### What needs to be done
Your answer must contain each line of the listing in which "Share" appears, copied in full.

### Given data
+ + + +
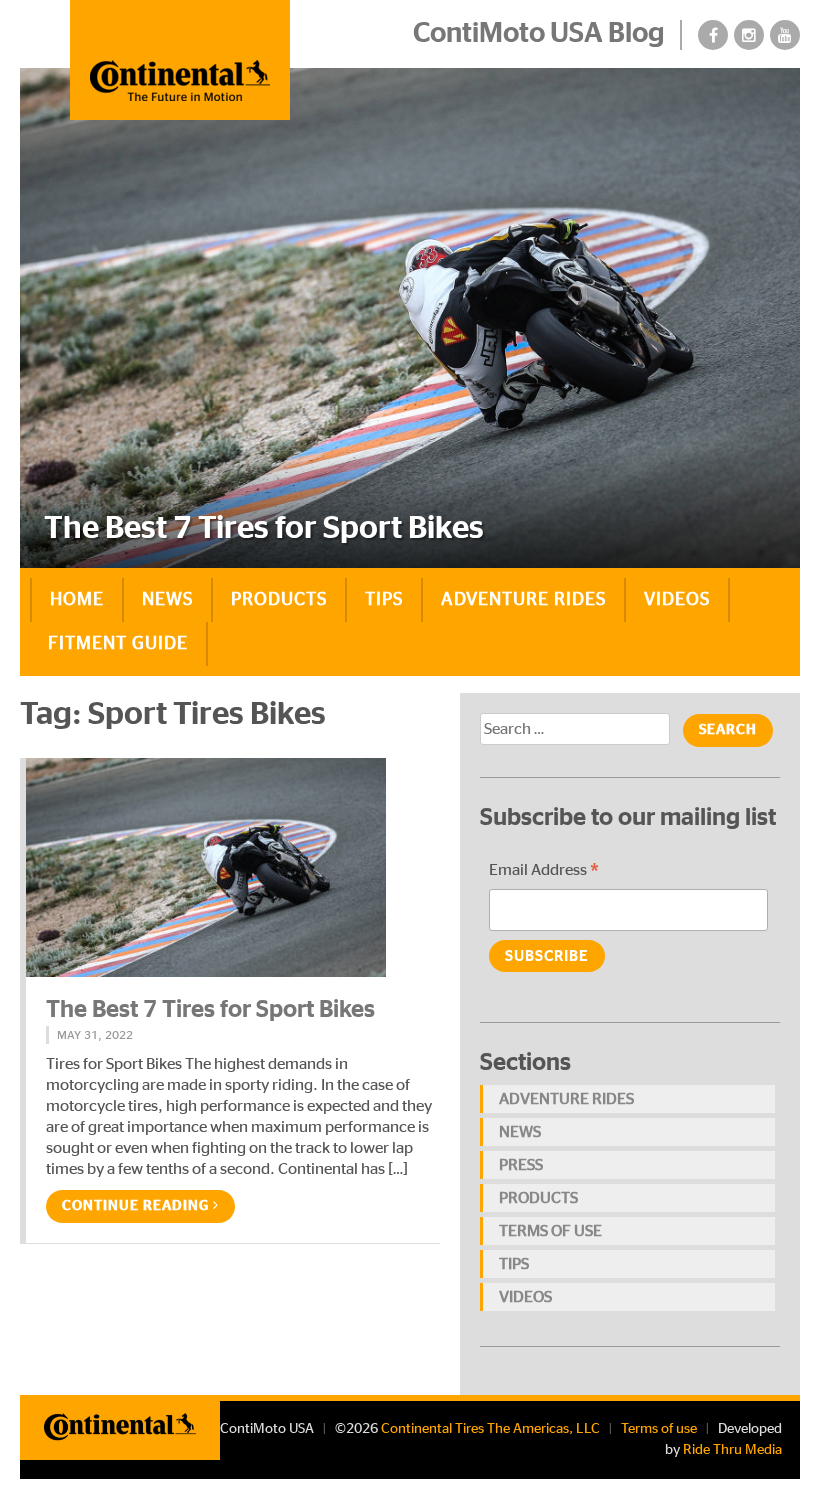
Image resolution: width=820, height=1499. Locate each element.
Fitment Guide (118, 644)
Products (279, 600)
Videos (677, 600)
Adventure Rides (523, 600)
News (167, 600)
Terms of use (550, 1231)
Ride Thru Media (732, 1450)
+ + + +
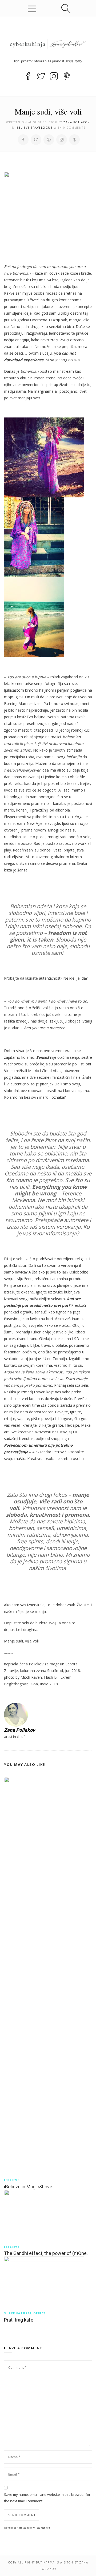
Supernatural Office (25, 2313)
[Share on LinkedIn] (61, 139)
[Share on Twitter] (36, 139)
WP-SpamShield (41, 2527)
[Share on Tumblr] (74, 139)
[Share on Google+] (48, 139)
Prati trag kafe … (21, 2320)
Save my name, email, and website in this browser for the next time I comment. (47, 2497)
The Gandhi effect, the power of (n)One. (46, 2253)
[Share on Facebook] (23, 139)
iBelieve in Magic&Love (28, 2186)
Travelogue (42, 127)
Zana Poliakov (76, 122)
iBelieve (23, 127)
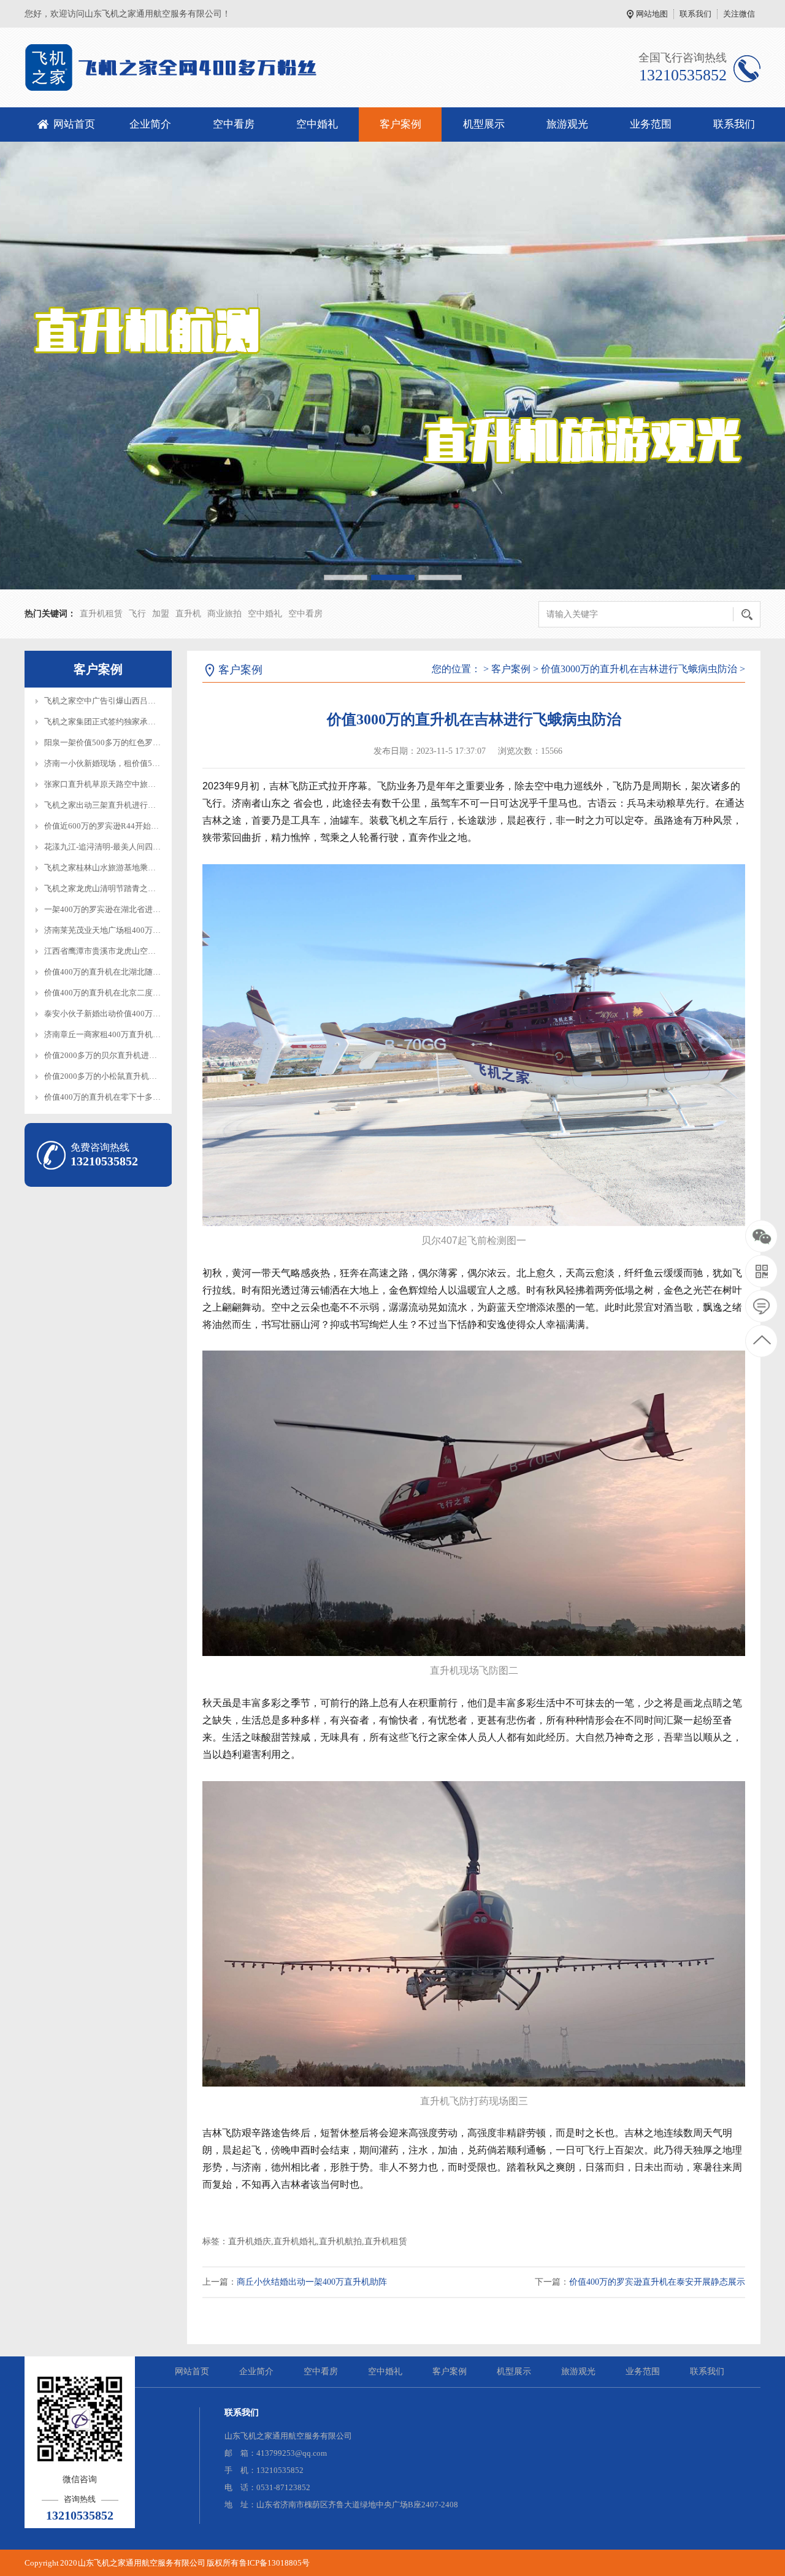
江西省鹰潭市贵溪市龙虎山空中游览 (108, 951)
+ + + +
### Response to the task
[Share on LinkedIn] (61, 139)
[Share on Twitter] (36, 139)
[Share on Tumblr] (74, 139)
[Share on Google+] (48, 139)
[Share on Facebook] (23, 139)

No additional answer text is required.